Input material
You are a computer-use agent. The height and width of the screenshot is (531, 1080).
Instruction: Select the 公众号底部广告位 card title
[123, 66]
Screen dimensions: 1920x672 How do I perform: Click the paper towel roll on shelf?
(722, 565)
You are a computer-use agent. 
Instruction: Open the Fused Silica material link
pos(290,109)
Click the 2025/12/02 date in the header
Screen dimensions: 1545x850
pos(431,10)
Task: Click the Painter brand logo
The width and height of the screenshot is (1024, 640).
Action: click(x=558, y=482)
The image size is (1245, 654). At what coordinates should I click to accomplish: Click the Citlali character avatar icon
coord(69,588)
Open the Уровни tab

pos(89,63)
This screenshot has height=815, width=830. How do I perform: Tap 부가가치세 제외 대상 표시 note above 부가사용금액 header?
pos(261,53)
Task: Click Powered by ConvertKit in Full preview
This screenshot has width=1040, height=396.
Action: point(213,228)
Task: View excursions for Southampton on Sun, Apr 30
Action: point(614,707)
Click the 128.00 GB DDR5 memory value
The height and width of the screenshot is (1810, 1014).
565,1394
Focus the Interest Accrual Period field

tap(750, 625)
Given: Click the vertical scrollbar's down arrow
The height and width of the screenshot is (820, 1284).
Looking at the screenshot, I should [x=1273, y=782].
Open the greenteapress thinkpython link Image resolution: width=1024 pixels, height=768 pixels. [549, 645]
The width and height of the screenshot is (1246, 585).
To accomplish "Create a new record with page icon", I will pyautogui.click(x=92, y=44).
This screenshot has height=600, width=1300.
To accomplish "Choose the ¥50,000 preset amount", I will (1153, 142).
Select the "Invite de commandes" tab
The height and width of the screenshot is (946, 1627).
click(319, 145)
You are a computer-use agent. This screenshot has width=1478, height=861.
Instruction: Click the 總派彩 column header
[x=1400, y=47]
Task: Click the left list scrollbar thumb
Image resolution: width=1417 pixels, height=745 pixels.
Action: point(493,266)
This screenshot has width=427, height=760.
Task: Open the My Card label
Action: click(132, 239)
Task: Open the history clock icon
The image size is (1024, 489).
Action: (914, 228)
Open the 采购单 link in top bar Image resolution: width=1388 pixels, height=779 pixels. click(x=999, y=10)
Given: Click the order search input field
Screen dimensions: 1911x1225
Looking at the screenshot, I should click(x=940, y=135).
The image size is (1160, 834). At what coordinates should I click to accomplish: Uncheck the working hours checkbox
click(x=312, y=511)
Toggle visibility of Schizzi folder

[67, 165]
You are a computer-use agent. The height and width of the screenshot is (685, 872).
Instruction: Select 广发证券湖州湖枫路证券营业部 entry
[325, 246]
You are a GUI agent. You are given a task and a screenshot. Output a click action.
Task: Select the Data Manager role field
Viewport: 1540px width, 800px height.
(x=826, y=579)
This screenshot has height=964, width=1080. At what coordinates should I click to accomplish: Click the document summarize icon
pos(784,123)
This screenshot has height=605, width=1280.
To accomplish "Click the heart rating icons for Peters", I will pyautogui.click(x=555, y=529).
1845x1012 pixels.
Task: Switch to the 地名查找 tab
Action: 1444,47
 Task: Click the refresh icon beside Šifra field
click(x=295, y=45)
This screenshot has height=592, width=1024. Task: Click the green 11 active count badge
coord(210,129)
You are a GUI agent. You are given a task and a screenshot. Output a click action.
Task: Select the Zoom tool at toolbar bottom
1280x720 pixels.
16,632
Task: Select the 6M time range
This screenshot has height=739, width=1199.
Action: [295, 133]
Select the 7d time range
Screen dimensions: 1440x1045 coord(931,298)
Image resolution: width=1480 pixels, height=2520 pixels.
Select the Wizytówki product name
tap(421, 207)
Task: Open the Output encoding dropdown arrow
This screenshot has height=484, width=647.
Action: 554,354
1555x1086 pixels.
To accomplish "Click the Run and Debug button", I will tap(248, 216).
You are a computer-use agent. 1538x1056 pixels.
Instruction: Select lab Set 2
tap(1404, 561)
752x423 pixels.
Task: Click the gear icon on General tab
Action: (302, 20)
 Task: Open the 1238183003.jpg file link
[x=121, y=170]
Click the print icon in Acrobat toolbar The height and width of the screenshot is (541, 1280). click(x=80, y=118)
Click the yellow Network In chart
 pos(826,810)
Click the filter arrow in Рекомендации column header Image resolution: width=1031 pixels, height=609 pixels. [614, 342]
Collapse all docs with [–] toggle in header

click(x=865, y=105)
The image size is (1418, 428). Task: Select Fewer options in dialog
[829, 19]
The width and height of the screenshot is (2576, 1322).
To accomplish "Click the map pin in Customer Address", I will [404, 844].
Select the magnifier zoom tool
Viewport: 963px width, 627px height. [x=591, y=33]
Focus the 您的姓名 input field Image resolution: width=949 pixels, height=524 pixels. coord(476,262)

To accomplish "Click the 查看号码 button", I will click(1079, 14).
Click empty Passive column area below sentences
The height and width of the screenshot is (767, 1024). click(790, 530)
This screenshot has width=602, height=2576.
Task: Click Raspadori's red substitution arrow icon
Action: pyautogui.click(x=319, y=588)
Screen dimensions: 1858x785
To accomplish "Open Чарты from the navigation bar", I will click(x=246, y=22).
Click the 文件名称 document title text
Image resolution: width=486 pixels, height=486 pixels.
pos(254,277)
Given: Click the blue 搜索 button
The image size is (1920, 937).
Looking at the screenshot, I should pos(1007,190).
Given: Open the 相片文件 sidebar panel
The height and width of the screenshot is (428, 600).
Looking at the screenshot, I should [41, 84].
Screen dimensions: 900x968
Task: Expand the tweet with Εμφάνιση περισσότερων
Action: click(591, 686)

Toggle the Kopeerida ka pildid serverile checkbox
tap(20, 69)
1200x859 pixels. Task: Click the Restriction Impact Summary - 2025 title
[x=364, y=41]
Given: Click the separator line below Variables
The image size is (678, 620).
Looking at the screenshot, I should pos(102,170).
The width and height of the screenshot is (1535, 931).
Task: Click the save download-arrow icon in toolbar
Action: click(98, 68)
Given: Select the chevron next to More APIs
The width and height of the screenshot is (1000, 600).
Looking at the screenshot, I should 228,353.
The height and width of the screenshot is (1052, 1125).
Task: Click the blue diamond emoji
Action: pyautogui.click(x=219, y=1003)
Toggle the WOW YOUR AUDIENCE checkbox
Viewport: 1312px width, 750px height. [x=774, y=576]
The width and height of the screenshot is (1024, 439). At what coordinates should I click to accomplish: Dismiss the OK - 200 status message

Required work
Check the data for the word "button" and pull out the lines that have it.

Answer below
To accomplish "Click the Run and Debug button", I will tap(248, 216).
To accomplish "Click the 查看号码 button", I will click(1079, 14).
Given: Click the blue 搜索 button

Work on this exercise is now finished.